**Problem statement:** Copy the entries word for word, starting at the line containing "1381x919 pixels." and ending with the line containing "Click the UPDATED badge on Pure Random Reward".

**Dataset rows:**
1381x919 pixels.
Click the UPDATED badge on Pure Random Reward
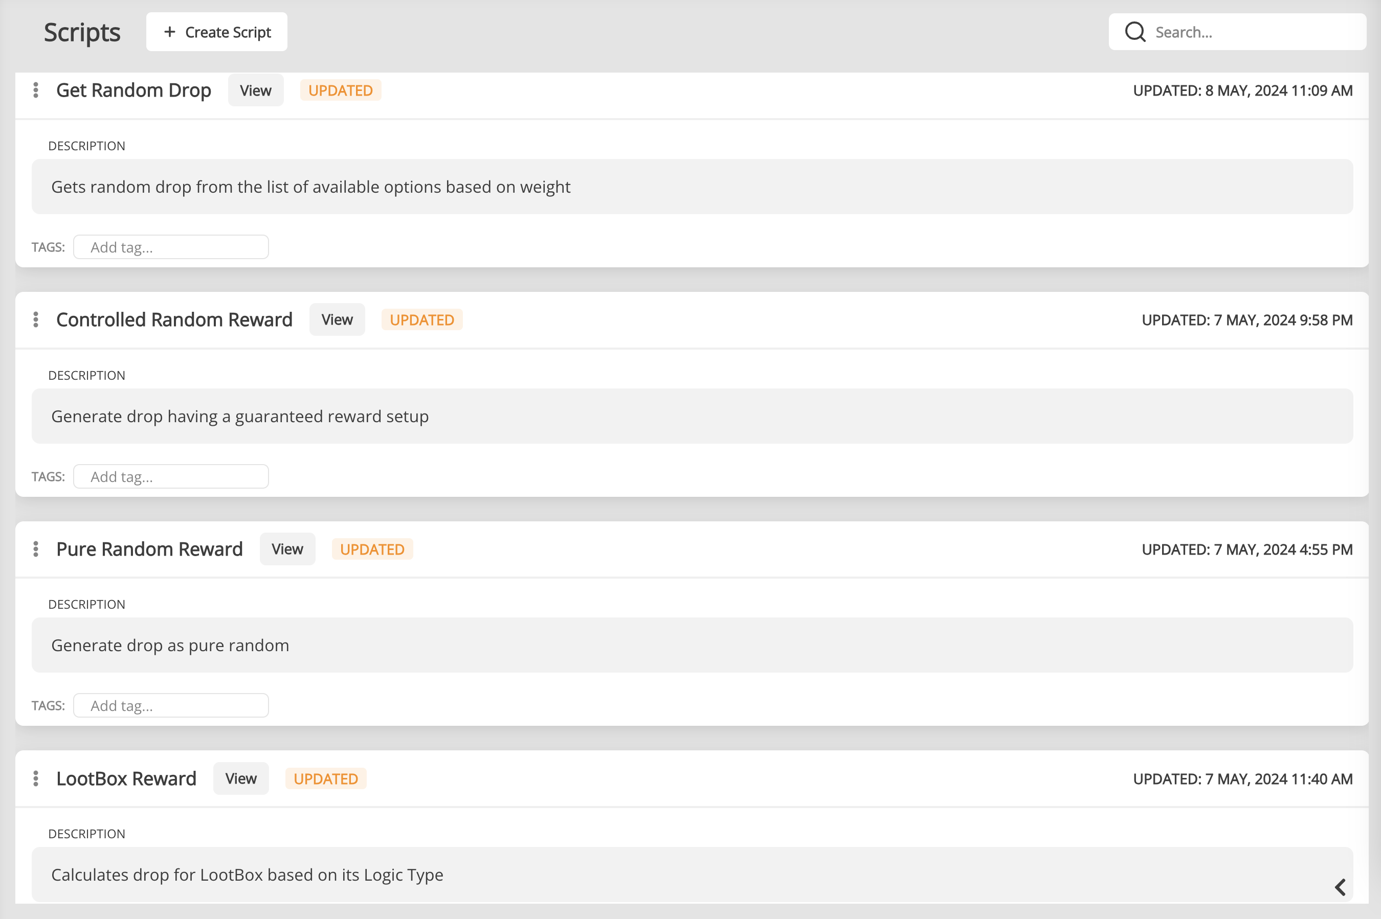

--

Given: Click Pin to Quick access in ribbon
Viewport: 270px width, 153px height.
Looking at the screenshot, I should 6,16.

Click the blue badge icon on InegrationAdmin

**Reply:**
1381x919 pixels.
Click the UPDATED badge on Pure Random Reward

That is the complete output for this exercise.